In the data below, restate exactly the lines from the one with "Task: Click the green up-arrow change icon" to the final line, both included, but not the pictures.
══ Records to use ══
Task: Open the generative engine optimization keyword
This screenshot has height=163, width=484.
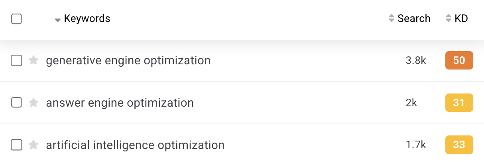Action: point(128,61)
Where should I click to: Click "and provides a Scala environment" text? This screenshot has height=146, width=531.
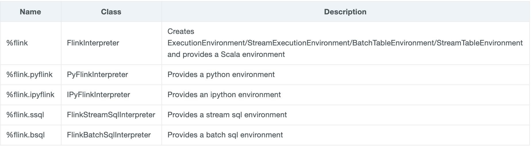(x=226, y=54)
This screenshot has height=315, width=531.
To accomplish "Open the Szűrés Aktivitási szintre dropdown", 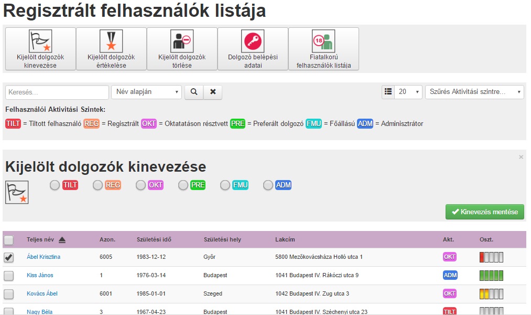I will coord(474,92).
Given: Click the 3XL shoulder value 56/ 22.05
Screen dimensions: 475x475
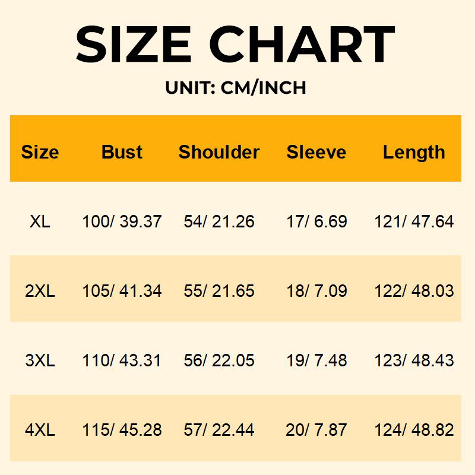Looking at the screenshot, I should [x=219, y=360].
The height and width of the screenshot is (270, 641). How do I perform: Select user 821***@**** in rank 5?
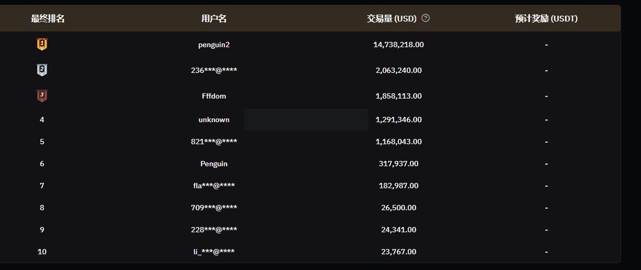214,142
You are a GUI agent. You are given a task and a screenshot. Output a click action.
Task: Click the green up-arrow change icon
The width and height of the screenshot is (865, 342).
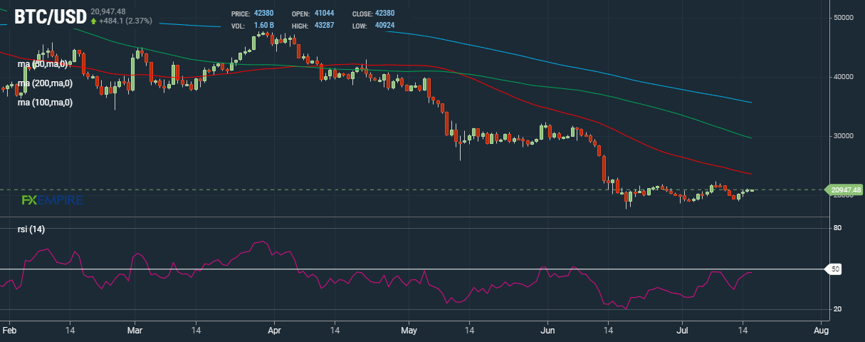point(93,21)
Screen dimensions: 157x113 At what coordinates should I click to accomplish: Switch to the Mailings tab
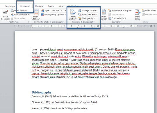[x=39, y=6]
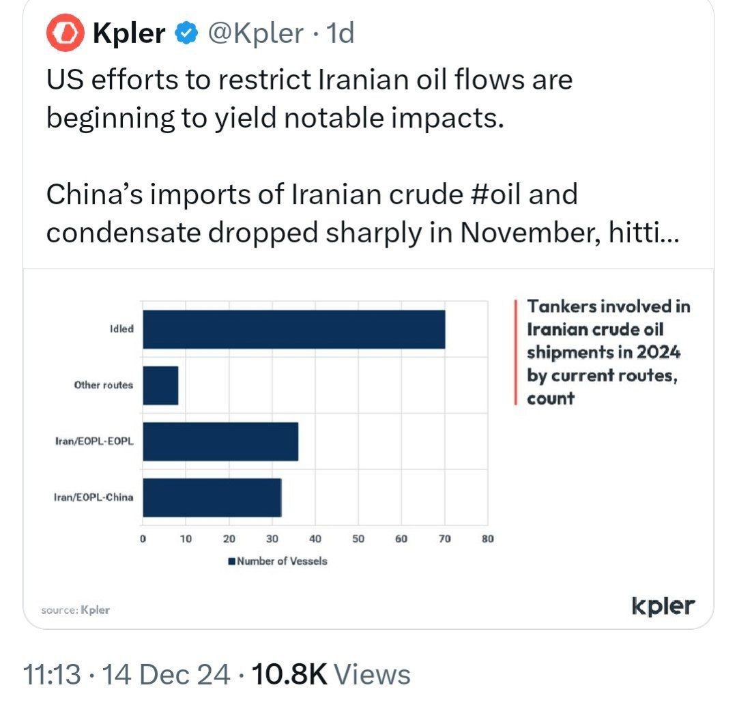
═══
Task output:
Task: Click the green up-arrow change icon
The width and height of the screenshot is (865, 342).
point(93,21)
Screen dimensions: 157x113 At what coordinates should I click to accomplish: Switch to the Mailings tab
[x=39, y=6]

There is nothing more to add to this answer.